Abstract

In this systematic review and meta-analysis, we compared the spatial navigation performance of older adults with mild cognitive impairment (MCI), Alzheimer's Disease (AD), and other dementias, using healthy older adults as controls. In addition, we evaluated the possible influence of the environment type (virtual and real), protocol (object- or environment-based), and the navigation mode (active and passive navigation) on spatial navigation task performance. In total, 1372 articles were identified and 24 studies were included in the meta-analysis. We found a large effect size on the spatial navigation performance of patients with cognitive decline (standardized mean difference (SMD)=0.87, confidence interval (CI95%)=0.62-1.09, p<0.001), especially amnestic MCI (SMD=1.10, CI95%=0.71-1.49, p<0.001) and patients with AD (SMD=1.60, CI95%=1.25-1.95, p<0.001). However, the tasks did not identify mixed and vascular dementia (SMD=0.92, CI95%=-0.33-2.18, p=0.15 and SMD=0.65, CI95%=-0.67-1.97, p=0.33, respectively).

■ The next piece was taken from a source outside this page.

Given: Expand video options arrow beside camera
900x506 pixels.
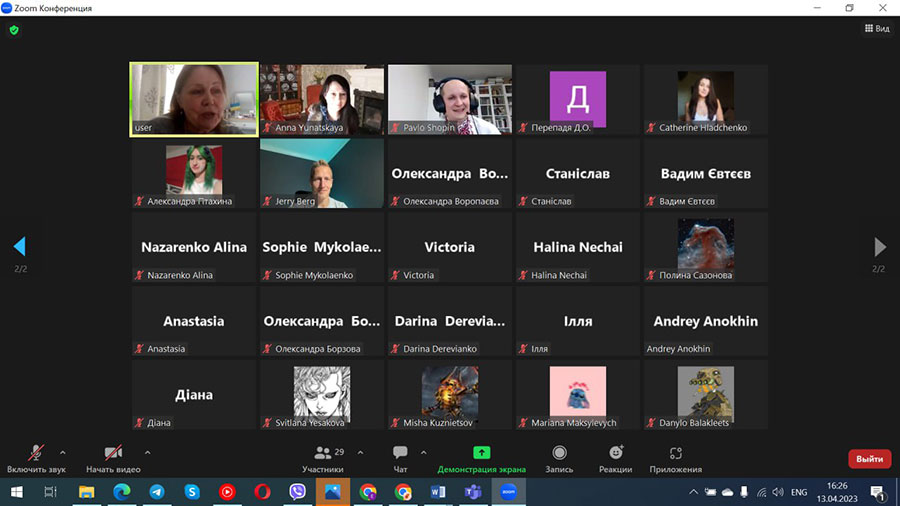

Spatial navigation ability assessed using the Floor Maze Test showed the largest effect size in differentiating healthy older adults and patients with cognitive decline (SMD=1.98,CI95%=1.00-2.97, p<0.001). In addition, tasks that require walking showed the greatest differences between the two groups. These results suggest that spatial navigation impairment is important, but disease-specific behavioral biomarker of the dementia pathology process that can be identified even in the early stages.